Bluebottle Jellyfish

Bluebottle jellyfish can be found on our beaches.

If you lived or stayed long enough on some of eastern Australian beaches, and if you enjoy to visit the beach often
like me, then you know what I am talking about.

There can be long periods of time with no bluebottle in sight, but every so often there is a day when the beach is covered in dead blue bottle jellyfish.

Like many other Australian jellyfish, they give you a painful sting with possible other health complications, and that still works, even up to a few days, after the animal died.

If you were up to a barefeet beach walk you may want to go and get your shoes, or else you will have to watch your every step, because once you saw a few of them washed up on the beach, there will be a lot more of them.


They always occur in large groups and whether they get washed up on the beach depends on the time of the year as well as the strength and direction of the winds, tides and currents.

They don't drift under the water surface - they float on the surface of the water, and sail with the winds.

That is only one thing that makes them different from proper jellyfish.

That's right - bluebottle is not proper jellyfish, and therefore, jellyfish treatment such as vinegar is not only useless - pouring vinegar on your wounds actually makes things worse.

What Are They?

They are not only different from proper jellyfish, but also most other animals.

Bluebottle jellyfish is not a single organism, but instead, in a similar way to corals and sea anemones, it consists of many different individuals, so called polyps, which do depend on each other for survival.
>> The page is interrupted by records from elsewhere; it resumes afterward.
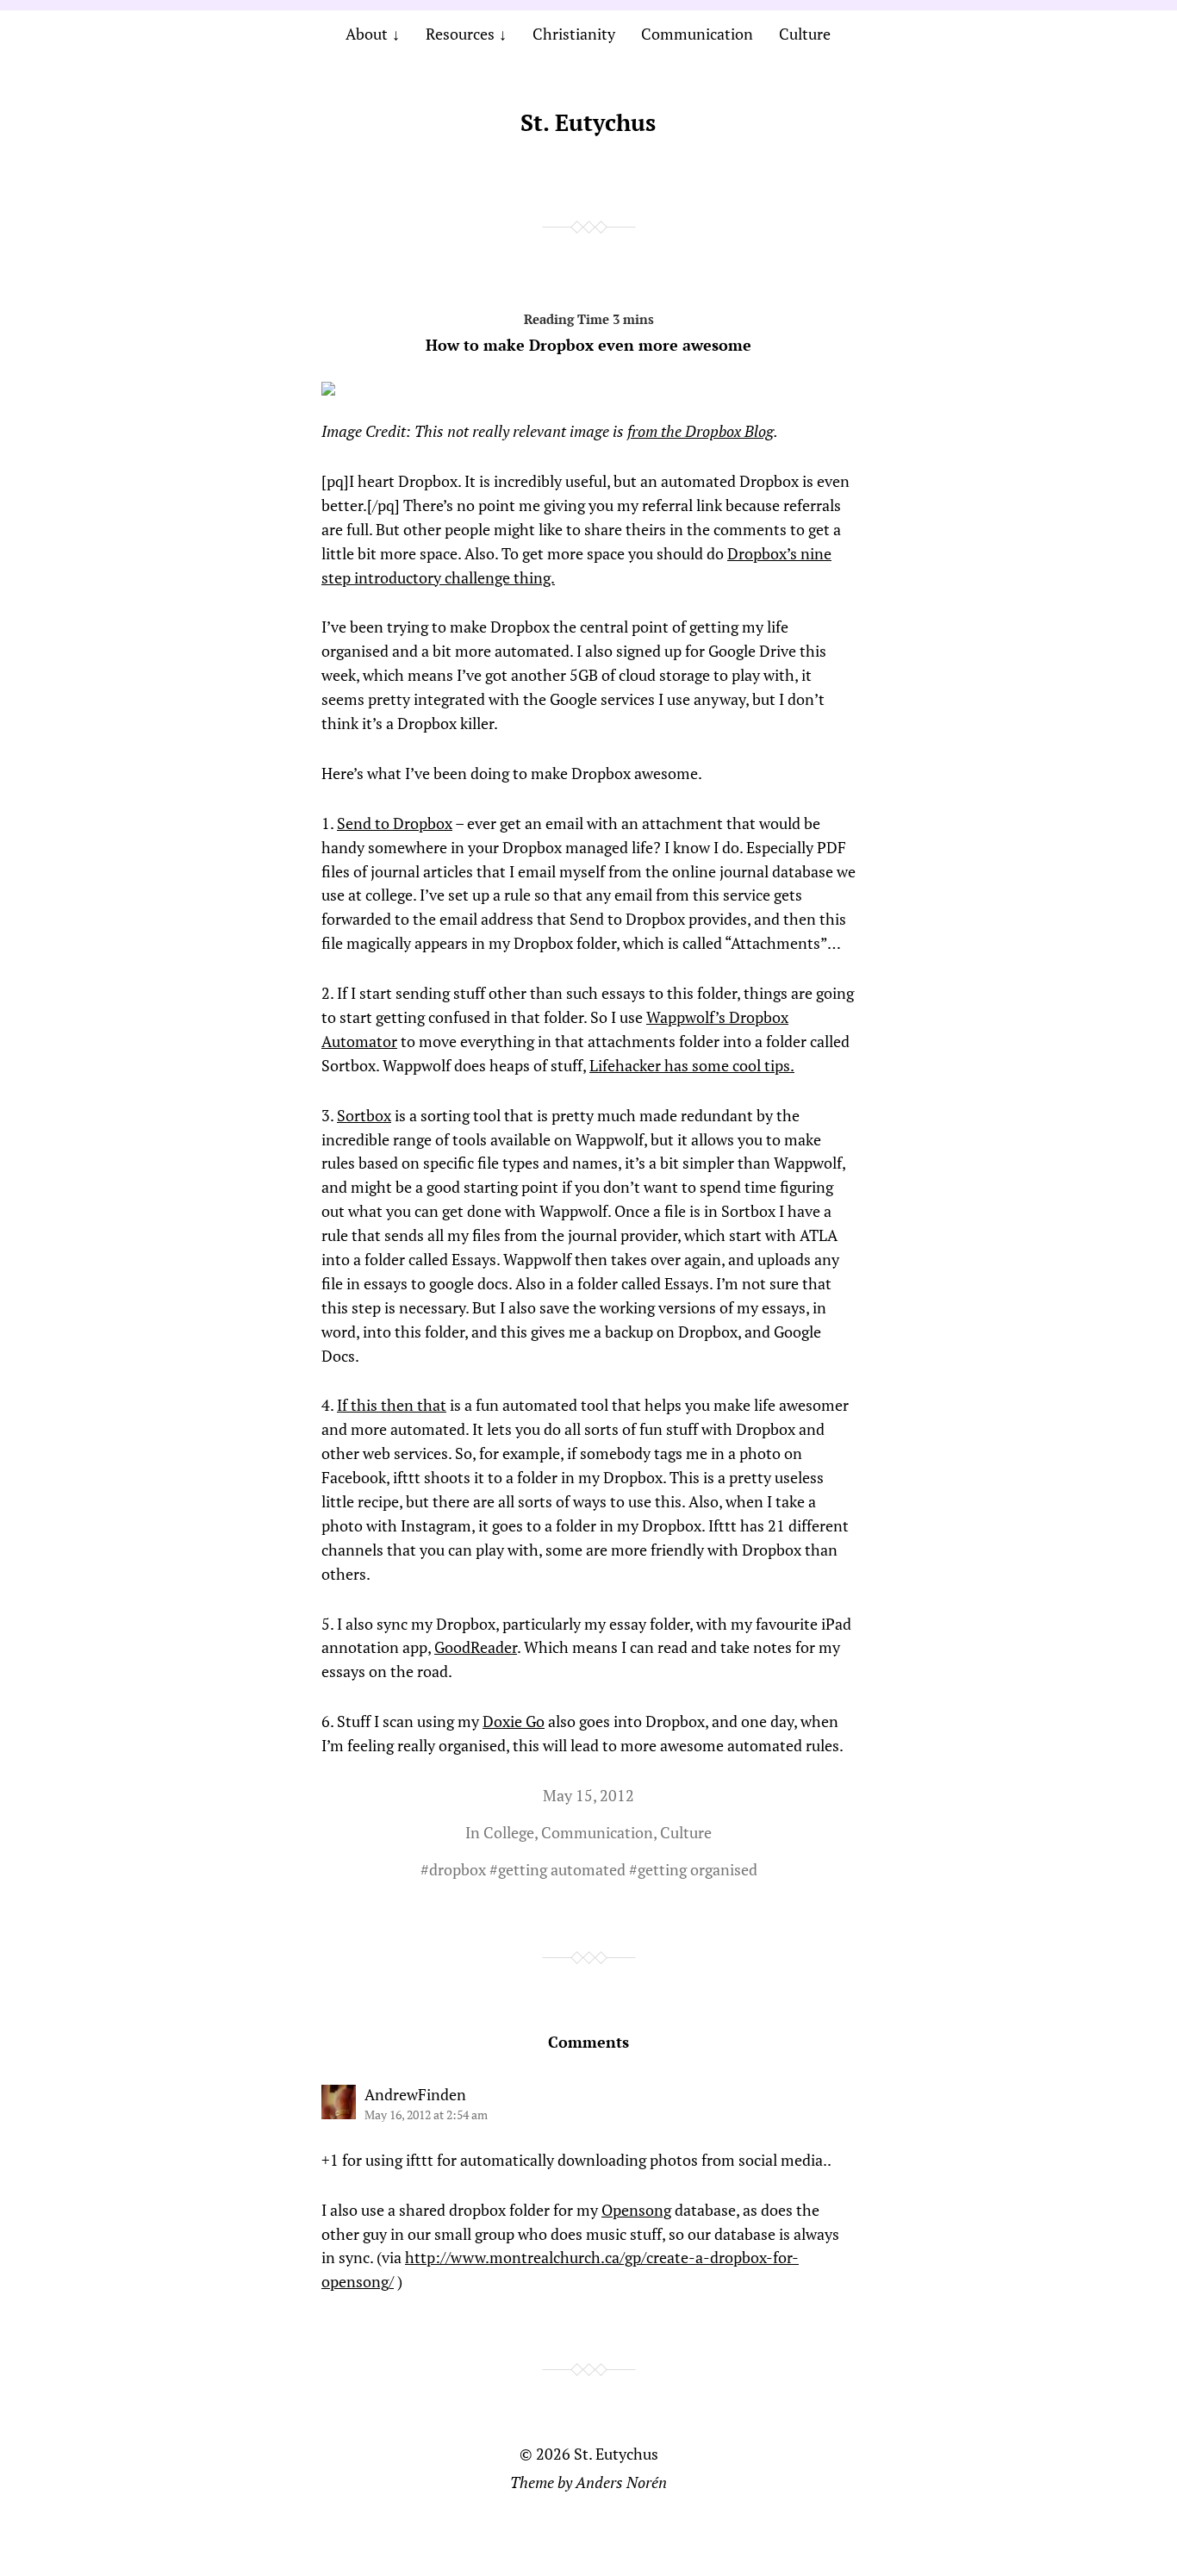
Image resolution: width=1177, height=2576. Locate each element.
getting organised (697, 1869)
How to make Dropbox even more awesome (588, 344)
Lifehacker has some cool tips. (691, 1065)
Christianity (573, 33)
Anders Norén (621, 2482)
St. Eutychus (588, 122)
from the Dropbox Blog (700, 431)
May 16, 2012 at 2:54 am (426, 2114)
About (367, 33)
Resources (460, 33)
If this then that (391, 1404)
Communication (697, 33)
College (508, 1832)
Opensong (636, 2209)
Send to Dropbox (394, 823)
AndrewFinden (415, 2094)
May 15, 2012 (588, 1795)
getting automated (562, 1869)
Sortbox (364, 1115)
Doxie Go (514, 1721)
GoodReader (475, 1647)
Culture (805, 33)
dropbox (457, 1869)
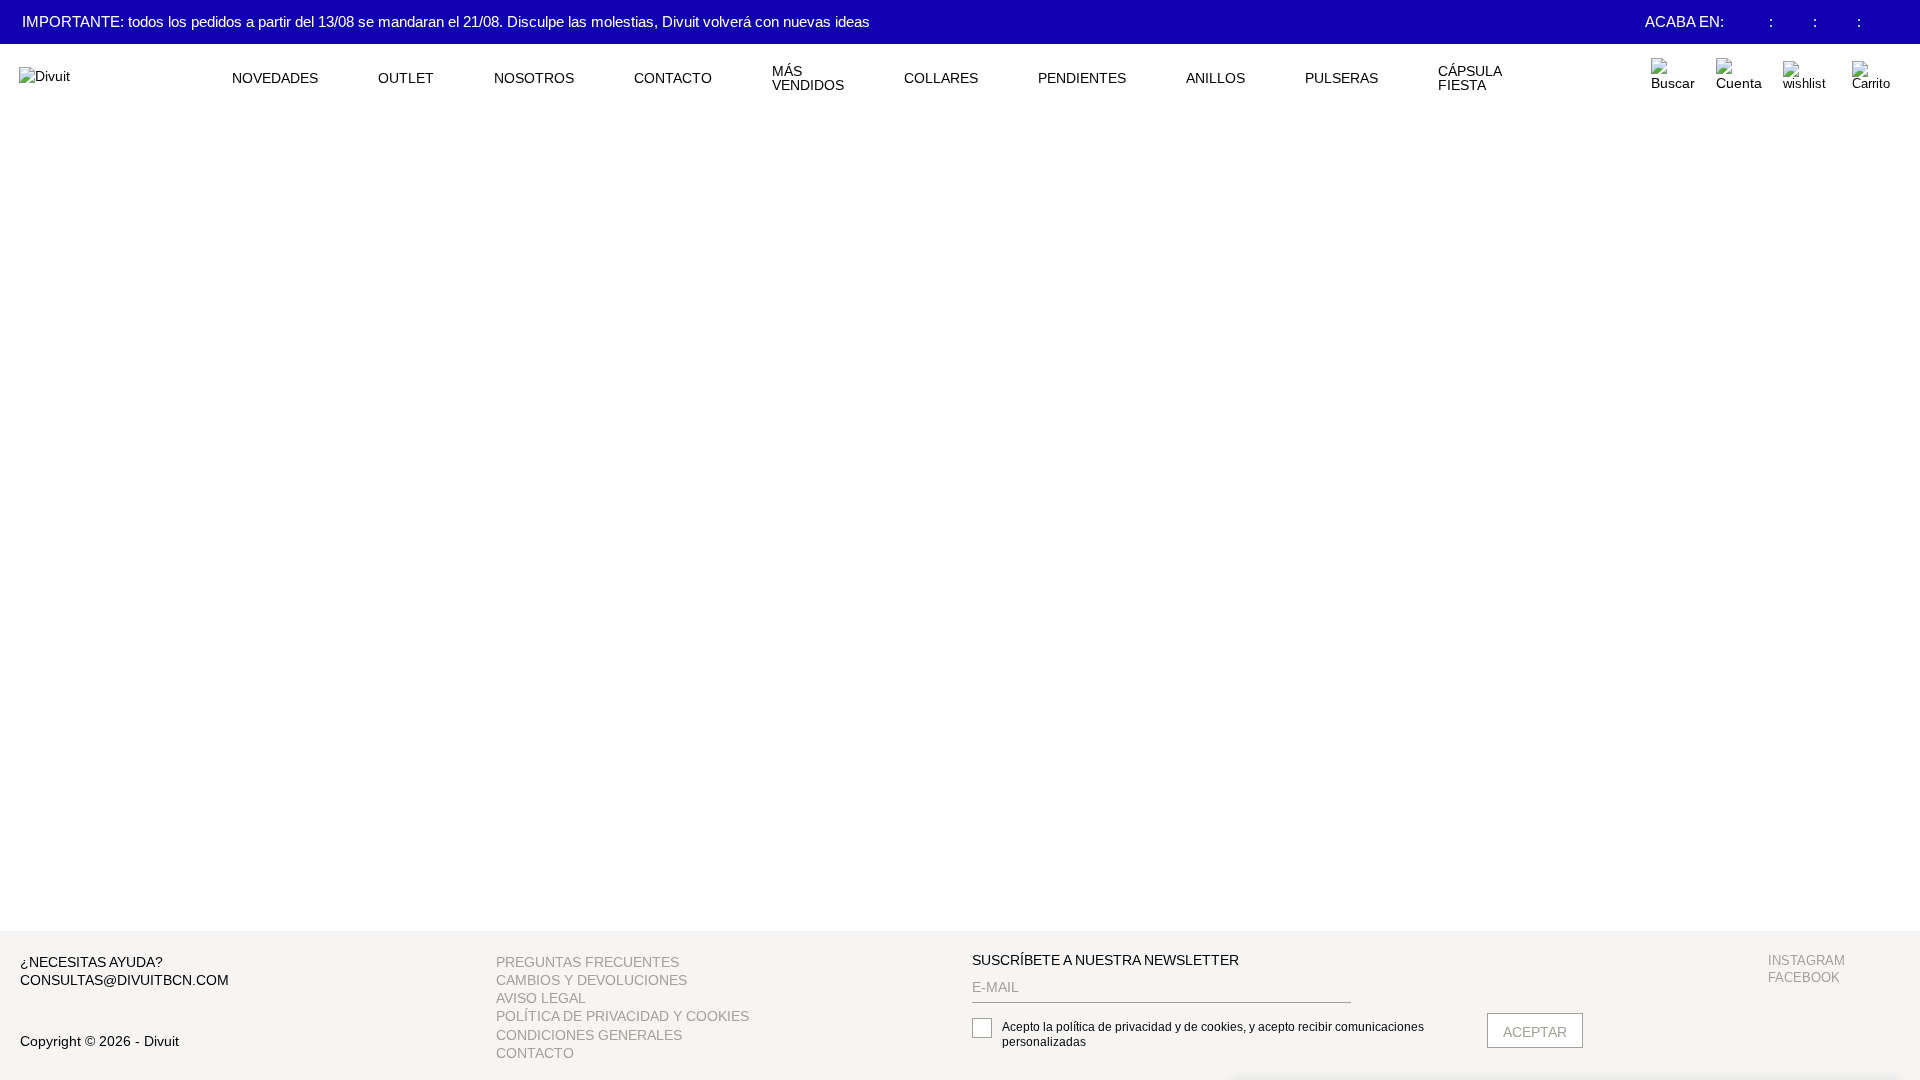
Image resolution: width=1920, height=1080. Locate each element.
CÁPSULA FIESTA (1469, 78)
Each polyp have their own role - some make up the tentacles that are used in defence and catching and killing the prey. Others make up the reproductive and digestive system, and yet others make up the air filled sac that enables the animal float on the surface of the water, with tentacles hanging down in the water.

blue bottle

Where Are They Found?

In Australia, we are so used to the dangerous animals that are found nowhere else in the world, that it never crosses most of our minds that this creature, for a change, is also found in a lot of ocean and sea waters in the rest of the world. But it does like the warmer - tropical and subtropical waters.

In the rest of the world it is called Portuguese Man of War, and it is known to be found in marine waters of
south and west Africa, the Mediterranean, Gulf of Mexico, west coast of Florida, Gulf of California, and Hawaiian islands.

And in Australia, it is much more common on the east coast than in the south or west, although they do turn up there too.

Sting and Venom

The tentacles of the bluebottle jellyfish are constantly fishing for food in the water, and the poison they carry is used for killing the prey.

The tentacles can be up to 30 metres long, and if you happen to be in its way you will get stung too.

The tentacles will attach themselves to your body, leaving red marks that last for a few days.

bluebottle jellyfish

The tentacles have small firing cells that inject poison into you.

The poison first causes severe, sharp pain that normally lasts for about a hour.

After that it turns to a joint ache.

In some cases, further complications such as vomiting, nausea, headache, breathing difficulties, shock, fever, muscle cramps, or back and abdominal pain may develop.

A sting can also cause an allergic reaction.

Obviously children, old people, and people with allergies are at a higher risk for complications.

blue bottle jellyfish


First, get out of the water and try getting the tentacles off you without touching them with your fingers.

Pour salt water on the wounds.

Then pour hot water on the woulds - it defuses the poison.

Do not pour vinegar,
it will only fire more stinging cells that will release more poison (vinegar is an excellent means for box jellyfish and irukandji stings but not bluebottle).

Do not rub the affected area - again it only releases more poison.

Ice packs can be used to reduce pain.

If the pain lasts much longer than a hour, or you get a reaction of any other kind, you should seek medical attention.

No bluebottle fatalities have been confirmed in Australia but up to 30,000 stings a year are reported, most on the eastern coast of the country.